Anti-pollution activists stage protest at Volkswagen’s UK headquarters



Campaigners and doctors set up ‘sick bays’ to highlight diesel emissions health risks






Greenpeace air pollution campaigners and medical professionals have blocked Volkswagen staff from entering the company’s head office in Milton Keynes.






Greenpeace air pollution campaigners and medical professionals have blocked Volkswagen staff from entering the company’s head office in Milton Keynes.
Photograph: Chris J Ratcliffe/Greenpeace

Doctors and anti-pollution activists have blockaded the UK headquarters of Volkswagen as the campaign to highlight the country’s air pollution crisis gathers pace.

Hundreds of staff were prevented from getting into VW’s head office in Milton Keynes by doctors and other medics who, with Greenpeace activists, set up “sick bays” at entrances to highlight the damage VW diesel vehicles are doing to people’s health.

Aarash Saleh, a doctor in respiratory medicine who is at the protest, said: “Diesel pollution is causing horrendous suffering across the UK and storing up a lifetime of troubled health for our kids. If you could see it, diesel would be banned tomorrow.”

Greenpeace, which is organising Monday’s demonstration, said VW produced more diesel cars than any other manufacturer in the UK and urged it to go 100% electric.

Mel Evans, a clean air campaigner for the environmental group, said: “As the UK’s biggest seller of diesel cars, Volkswagen is complicit in an air pollution crisis that’s filling up emergency departments and GP surgeries.

“Volkswagen sold us a lie about diesel being clean. Its diesel addiction is seriously harming people’s health.”

He said the company had repeatedly refused to meet Greenpeace to discuss the issue so campaigners had “brought the truth about diesel to its doorstep.”

He added: “Volkswagen must face up to its responsibility for deadly air pollution and commit to end diesel production now.”

Volkswagen was caught cheating on emissions tests by using a defeat device designed to reduce emissions in test conditions. More than 1.2m vehicles sold in the UK were fitted with the system and the company is now facing the largest group litigation action in UK history.

Monday’s protest comes amid signs of a growing militancy among environmental activists as the urgency of the issues – from climate change to air pollution – becomes more apparent.
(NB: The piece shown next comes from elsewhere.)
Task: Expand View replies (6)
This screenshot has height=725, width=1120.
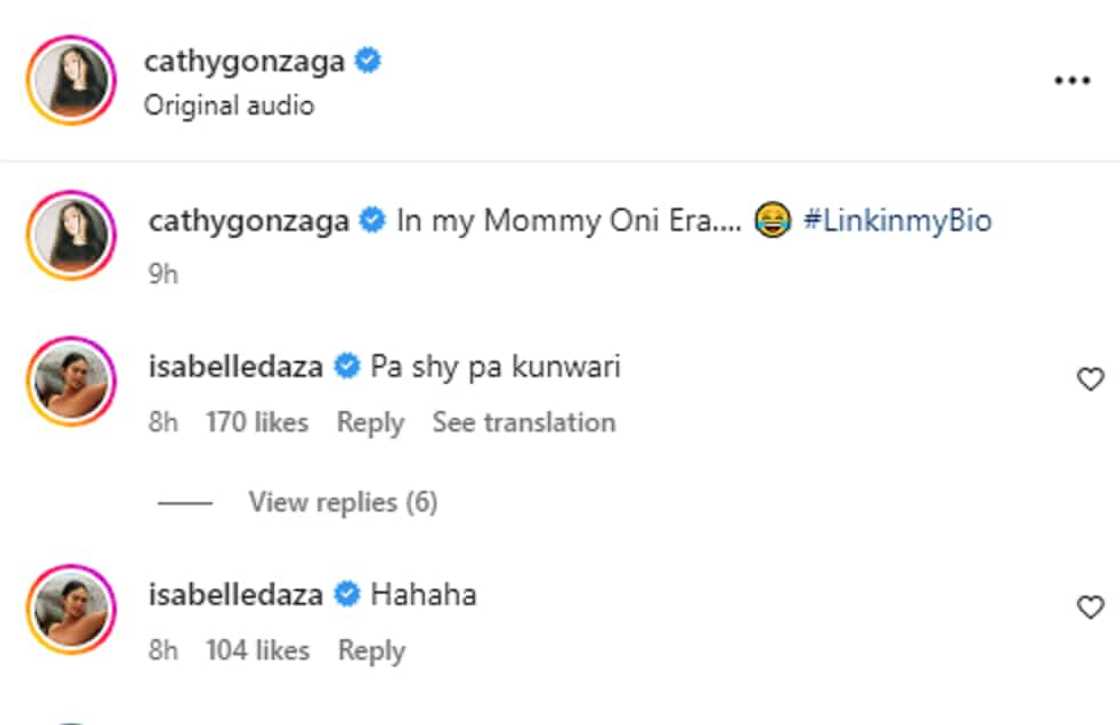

Earlier this year, several campaigners were imprisoned after blocking roads in London to highlight the issue of air pollution; in June 12 protesters went on hunger strike over the government’s plans to expand Heathrow and last year Greenpeace seized a cargo ship heading to the UK that was packed with VW cars.

Monday’s protest highlights growing concern about illegal levels of air pollution in the UK and its impact on human health – particularly that of children. Earlier this month, a medical expert said the hospital admissions of a girl who died from an asthma attack at the age of nine showed a “striking association” with spikes in illegal levels of air pollution around her home in London.

Government figures also show a steep rise in the number of deaths from asthma, which experts say are likely to be fuelled by worsening air quality.

Several studies have linked air pollution to a range of deadly conditions including heart disease, Alzheimer’s, Parkinson’s and dementia.